[PATCH] Introduce core.keepHardLinks

Previous thread: [PATCH] fetch: refuse to fetch into the current branch in a non-bare repository by Johannes Schindelin on Saturday, October 11, 2008 - 4:38 am. (23 messages)

Next thread: [PATCH] Fix testcase failure when extended attributes are in use by Deskin Miller on Saturday, October 11, 2008 - 8:41 am. (2 messages)
From: Johannes Schindelin
Date: Saturday, October 11, 2008 - 4:45 am

When a tracked file was hard linked, we used to break the hard link
whenever Git writes to that file.  Make that optional.

To keep the implementation simple, mode changes will still break the
hard links.

Signed-off-by: Johannes Schindelin <johannes.schindelin@gmx.de>
---

	With the current revision of the patch, I can set
	keep_hard_links = 1 and the test suite still passes.

	I briefly tried to fix the "mode changes" issue, but replacing
	the "st.st_mode != ce->ce_mode" with "S_ISREG(ce->ce_mode)"
	(and consequently also adding
	 "|| (keep_hard_links && chmod(path, mode)" to create_file()),
	made at least t3400 fail, and then I ran out of my Git time budget.
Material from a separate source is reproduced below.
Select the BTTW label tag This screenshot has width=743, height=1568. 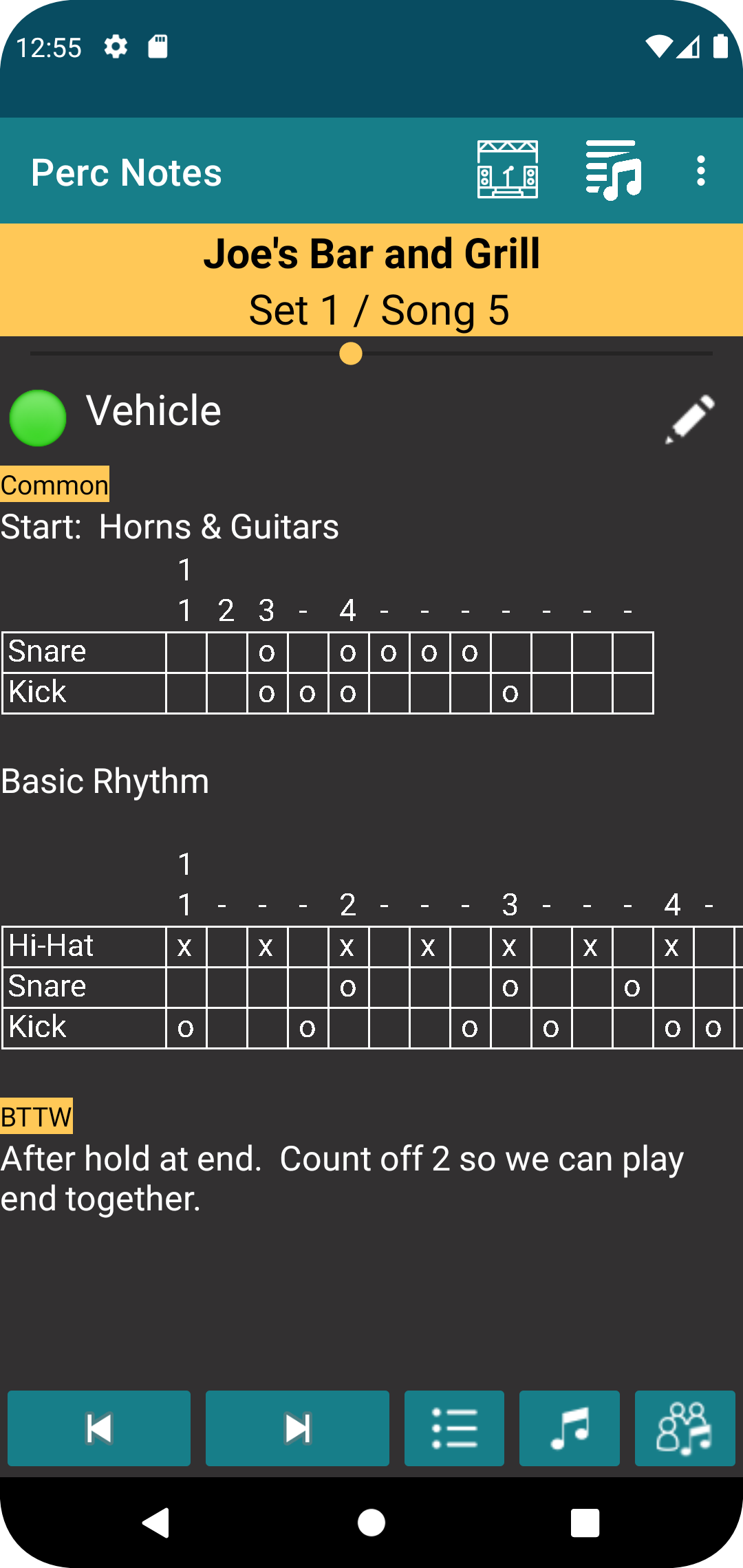pyautogui.click(x=36, y=1117)
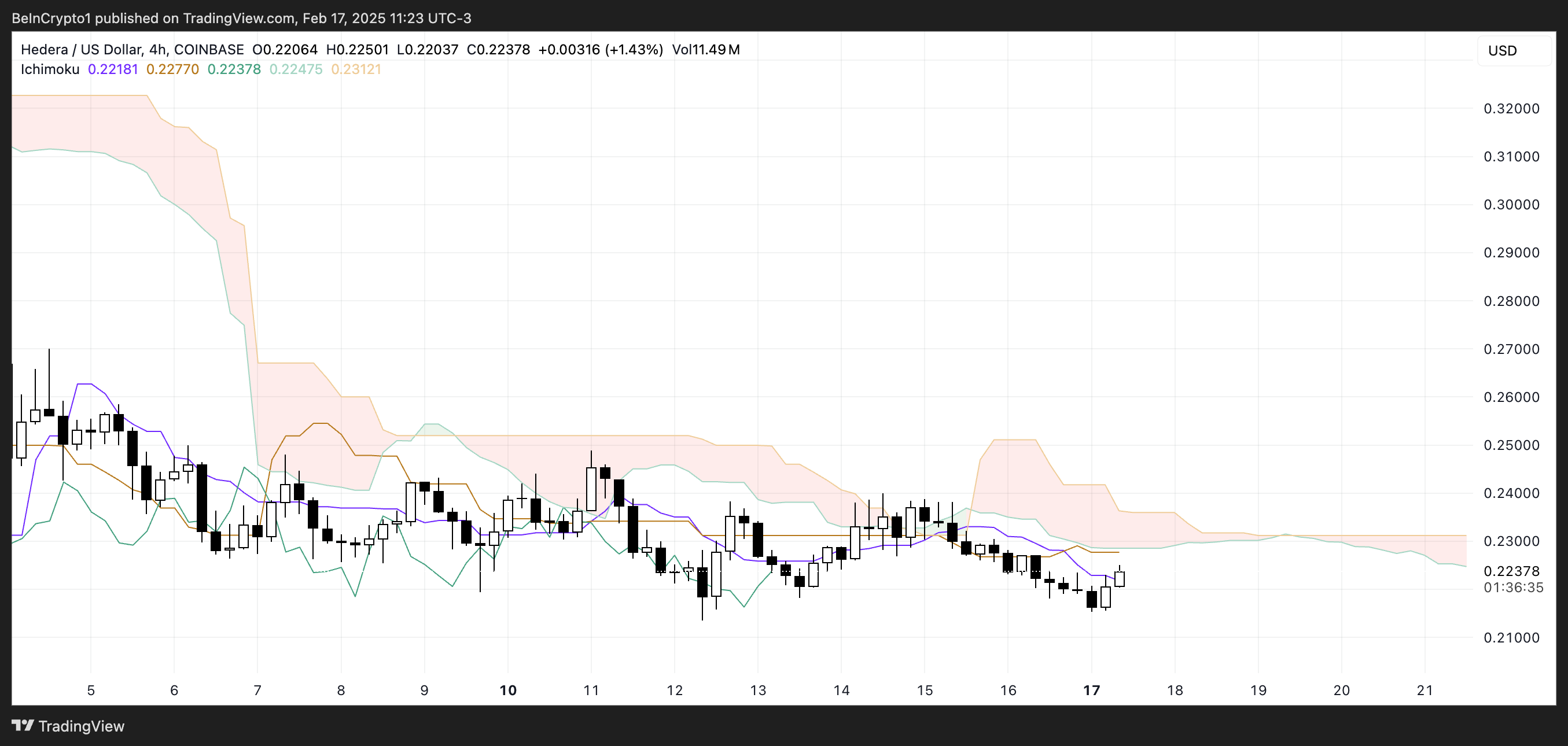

 Documentation/config.txt |    4 +++
 cache.h                  |    1 +
 config.c                 |    5 ++++
 entry.c                  |    7 ++++-
 environment.c            |    1 +
 t/t0056-hardlinked.sh    |   58 ++++++++++++++++++++++++++++++++++++++++++++++
 6 files changed, 74 insertions(+), 2 deletions(-)
 create mode 100644 t/t0056-hardlinked.sh

diff --git a/Documentation/config.txt b/Documentation/config.txt
index 173386e..7bfe431 100644
--- a/Documentation/config.txt
+++ b/Documentation/config.txt
@@ -207,6 +207,10 @@ core.symlinks::
 	file. Useful on filesystems like FAT that do not support
 	symbolic links. True by default.
 
+core.keepHardLinks::
+	If true, do not break hard links by deleting and recreating the
+	files.  Off by default.
+
 core.gitProxy::
 	A "proxy command" to execute (as 'command host port') instead
 	of establishing direct connection to the remote server when
diff --git a/cache.h b/cache.h
index c89f2c6..c4bdece 100644
--- a/cache.h
+++ b/cache.h
@@ -479,6 +479,7 @@ enum rebase_setup_type {
 
 extern enum branch_track git_branch_track;
 extern enum rebase_setup_type autorebase;
+extern int keep_hard_links;
 
 #define GIT_REPO_VERSION 0
 extern int repository_format_version;
diff --git a/config.c b/config.c
index 18d305c..35ffdef 100644
--- a/config.c
+++ ...
From: Shawn O. Pearce
Date: Sunday, October 12, 2008 - 11:38 am

Why would anyone want to do this?

I cannot fathom why a user wants this much rope to hang themselves

-- 
Shawn.
--

From: Johannes Schindelin
Date: Monday, October 13, 2008 - 1:58 am

Hi,


The question is not so much why anyone want to do this, but _if_.

And the answer is: yes.

Ciao,
Dscho

--

From: Junio C Hamano
Date: Monday, October 13, 2008 - 7:01 am

Sorry, I think the question should be _why_.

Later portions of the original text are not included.